1845.—Public meetings had been held in most of the districts, and nominations made for the Legislative Committee. Delegates were elected to meet at Champoeg in convention, to nominate candidates for governor, supreme judge, and Territorial recorder.

In this convention A. L. Lovejoy, George Abernethy, O. Russell, and Dr. Bailey were candidates for governor. After several ballotings, Mr. Lovejoy received a majority of the votes, and was declared the regularly nominated candidate. Mr. Russell’s friends were dissatisfied, and in the final vote at the June election, joined with Mr. Abernethy’s friends and elected him, although he was absent from the country. This left the old Executive Committee in power until after the meeting of the Legislative Committee, and revision of the organic laws, which was the first business the committee attended to, and submitted the amended organic compact to the people for their approval.

The members elected were:—

From Clackamas County: H. A. G. Lee, W. H. Gray, H. Straight.

From Champoeg County: R. Newell, J. M. Garrison, M. G. Foisy, and B. Lee.

From Yamhill County: Jesse Applegate and A. Hendricks.

From Tualatin County: M. M. McCarver, J. W. Smith, and David Hill.

From Clatsop County: John McClure.

The oath administered to this Legislative Committee shows the feelings of the mover (Mr. Applegate) toward the Hudson’s Bay Company.

Oath of Office.—“I do solemnly swear that I will support the organic laws of the provisional government of Oregon, so far as the said organic laws are consistent with my duties as a citizen of the United States, or a subject of Great Britain, and faithfully demean myself in office. So help me God.”

In starting from Missouri to come to this country in 1843, Mr. Applegate announced to his traveling companions, as we have been credibly informed, that he meant to drive the Hudson’s Bay Company from the country. To reach the country independent of them, he had sold or mortgaged his cattle to get supplies at Wallawalla. On arriving at Vancouver, he found Dr. McLaughlin to be much of a gentleman, and disposed to aid him in every way he could. The doctor advised him to keep his cattle and gave him employment as a surveyor, and credit for all he required. This kind treatment closed Mr. Applegate’s open statements of opposition to the company, and secured his friendship and his influence to keep his Missouri friends from doing violence to them. He carried this kind feeling for them into the Legislative Committee.

|---|

## List of tasks
A – Name every county listed in the passage on Oregon's 1845 Legislative Committee as electing members.
B – Carry on the passage on Oregon's 1845 Legislative Committee from the point where it stops.

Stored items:
|---|

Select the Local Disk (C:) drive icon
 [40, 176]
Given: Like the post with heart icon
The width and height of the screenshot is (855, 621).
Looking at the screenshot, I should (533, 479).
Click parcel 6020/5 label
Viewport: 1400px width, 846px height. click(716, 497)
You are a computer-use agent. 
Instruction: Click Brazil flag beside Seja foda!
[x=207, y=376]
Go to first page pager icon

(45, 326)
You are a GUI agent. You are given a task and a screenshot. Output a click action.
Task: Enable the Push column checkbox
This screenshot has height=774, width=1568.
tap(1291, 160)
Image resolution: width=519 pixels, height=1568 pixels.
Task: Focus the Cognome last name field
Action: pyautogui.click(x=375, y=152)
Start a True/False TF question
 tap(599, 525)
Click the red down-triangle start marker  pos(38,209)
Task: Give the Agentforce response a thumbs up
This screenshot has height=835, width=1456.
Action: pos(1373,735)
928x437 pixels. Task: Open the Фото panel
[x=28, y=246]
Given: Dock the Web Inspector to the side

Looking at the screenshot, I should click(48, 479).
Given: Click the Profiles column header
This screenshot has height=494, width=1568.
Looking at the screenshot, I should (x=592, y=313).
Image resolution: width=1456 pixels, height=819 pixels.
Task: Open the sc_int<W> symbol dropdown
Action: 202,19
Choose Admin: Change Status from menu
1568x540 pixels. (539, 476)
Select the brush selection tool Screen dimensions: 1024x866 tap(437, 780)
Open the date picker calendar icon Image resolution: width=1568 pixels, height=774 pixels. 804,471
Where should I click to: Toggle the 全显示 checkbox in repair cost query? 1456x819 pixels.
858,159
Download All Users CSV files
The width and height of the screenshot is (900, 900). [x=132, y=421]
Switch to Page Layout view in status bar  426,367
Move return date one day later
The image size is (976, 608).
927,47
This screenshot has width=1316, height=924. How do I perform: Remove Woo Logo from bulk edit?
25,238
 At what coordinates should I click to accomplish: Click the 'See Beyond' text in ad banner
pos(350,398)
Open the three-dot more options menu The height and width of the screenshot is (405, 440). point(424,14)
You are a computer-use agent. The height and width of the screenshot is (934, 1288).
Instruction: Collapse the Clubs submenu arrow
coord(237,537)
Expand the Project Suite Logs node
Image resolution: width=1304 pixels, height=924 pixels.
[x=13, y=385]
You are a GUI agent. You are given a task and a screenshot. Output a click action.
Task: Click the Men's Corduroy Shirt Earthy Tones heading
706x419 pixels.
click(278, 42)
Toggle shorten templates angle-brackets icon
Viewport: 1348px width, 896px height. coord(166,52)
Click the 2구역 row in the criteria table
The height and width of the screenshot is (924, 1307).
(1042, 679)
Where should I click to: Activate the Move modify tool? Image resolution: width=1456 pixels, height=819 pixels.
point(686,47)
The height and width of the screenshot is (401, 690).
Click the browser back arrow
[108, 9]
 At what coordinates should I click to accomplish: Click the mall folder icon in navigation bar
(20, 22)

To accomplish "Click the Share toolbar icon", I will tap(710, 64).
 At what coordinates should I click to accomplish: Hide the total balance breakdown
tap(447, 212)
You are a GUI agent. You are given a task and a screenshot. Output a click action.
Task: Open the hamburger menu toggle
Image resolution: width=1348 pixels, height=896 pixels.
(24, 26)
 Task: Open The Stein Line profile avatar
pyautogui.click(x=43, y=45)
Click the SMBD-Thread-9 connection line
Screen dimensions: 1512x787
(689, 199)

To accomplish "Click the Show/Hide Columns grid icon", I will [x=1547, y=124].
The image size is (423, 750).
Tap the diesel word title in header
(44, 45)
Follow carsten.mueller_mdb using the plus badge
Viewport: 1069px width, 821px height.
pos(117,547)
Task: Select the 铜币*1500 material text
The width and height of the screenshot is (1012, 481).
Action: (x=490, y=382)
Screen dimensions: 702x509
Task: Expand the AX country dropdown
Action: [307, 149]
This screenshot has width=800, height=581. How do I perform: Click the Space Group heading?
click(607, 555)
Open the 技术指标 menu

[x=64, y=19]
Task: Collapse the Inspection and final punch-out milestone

|---|

## Responses
A – Clackamas County, Champoeg County, Yamhill County, Tualatin County, Clatsop County

B –
At this point the amphibious disposition of Dr. McLaughlin (a term applied to the doctor, by a member of the company, for his supposed friendship to the American cause) began to develop itself; and in proportion as he favored American interests he fell in the estimation of the company and the English government.

The oath of office presented by Mr. Applegate, and supported by Messrs. Newell, Foisy, McCarver, Garrison, Smith, and Hendricks, shows that these men were favorable to a union with the company or the English party in the country. This would have been right and honorable, had there been a corresponding honorable confidence on their part; but, as the sequel will show, this was not the case. They were willing to favor our organization and give it a quasi support while it served their purposes and afforded them an opportunity to work for its final overthrow.

As a citizen, Mr. Applegate has been one of our best; as a politician, he has acted on the old Whig platform, that, with him, has never been revised. Though half the American continent has been changed since he adopted it, yet his political creed is the same as that announced by Hamilton in the Federalist. My first impression of him was, that he was better versed in the principles of that party than in those of religion, or the general interests of a new country. The fact that the Hudson’s Bay Company, or rather Dr. McLaughlin, early secured his personal friendship, was the cause of his losing caste among his Missouri friends, and also among the larger portion of the settlers that the company were not disposed to favor. In his legislative capacity he was invaluable. His mind was clear and distinct, and he was generally correct in his conclusions. Though not a good debater, yet his mathematical calculations, and straight lines, always came close to the mark. He was kind and obliging to a friend or favorite, but severe on his enemies.

Mr. Abijah Hendricks, from the same county, was a plain farmer, who followed the lead of Mr. Applegate, causing him to always count two in any vote.

Mr. J. H. Smith, of Tualatin County, was also a plain farmer, and generally voted with Mr. Hill.

Mr. M. G. Foisy, from Champoeg, a Frenchman, followed the lead of Mr. Newell.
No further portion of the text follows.